Ricorda anche Carletto Chiappano, volato in cielo due mesi in prima , per un maledetto incidente a Casei Gerola. Era un amico, un consigliere, oltre che il suo direttore sportivo, e un pezzo di iride è senz’altro merito suo.

Cipollini e Petacchi sono due ragazzini, ma ci sono anche loro, come noi, davanti alla tele.

Esplodono di gioia con Saronni e chissà quante volte, nelle loro volate, hanno pensato di emularlo

E il trionfo di Saronni (che a Raschi evoca il ricordo di Ribot) completa una serie di successi tricolori che rendono ancora più intenso l’azzurro del cielo di quell’inizio di settembre.




I fratelli Abbagnale vincono a Losanna e , mentre Beppe vola a Goodwood, Uncini si laurea campione mondiale di motociclismo, nella classe delle 500 .

Il giorno successivo, poi, Alberto Cova avrebbe trionfato agli europei di atletica conquistando un prestigioso successo nei 10.000 metri.

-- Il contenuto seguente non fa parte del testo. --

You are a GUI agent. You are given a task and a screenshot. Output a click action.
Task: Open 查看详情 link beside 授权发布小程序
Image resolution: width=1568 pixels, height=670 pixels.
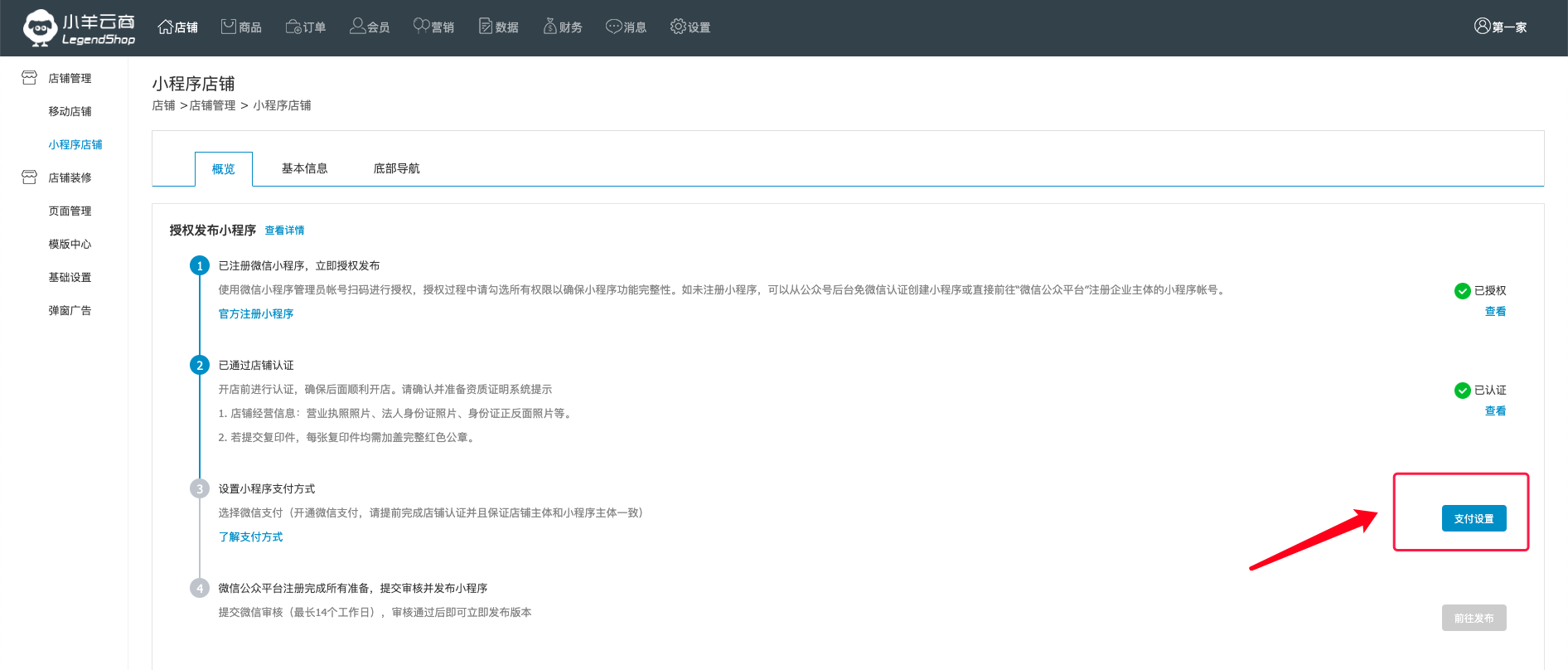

Ma quella volata di Saronni sarà ricordata a lungo e il triplice “campioni del mondo!” lanciato da Martellini dopo il fischio finale dell’arbitro, la sera dell’11 luglio, non resta un fatto isolato.

DeZan, ispirandosi a Nando , non è da meno. “Saronni campione del mondo, Saronni campione del mondo, Saronni campioni del mondo!”, esclama mentre l’azzurro taglia a braccia alzate il traguardo.

Con il calcio è pari e patta.

E va bene così.

                                                              



p.s.

Nei primi anni Novanta Beppe Saronni venne invitato a Chiavari, dove allora vivevo,  per ricevere un premio.

Mi presentati all’incontro  con il  campione  portando il libro "Ciclismo, I campioni del Mondo" e, al termine della manifestazione, gli chiesi un’autografo, che Saronni appose sulla illustrazione che celebra la sua vittoria ottenuta a Goodwood nel 1982.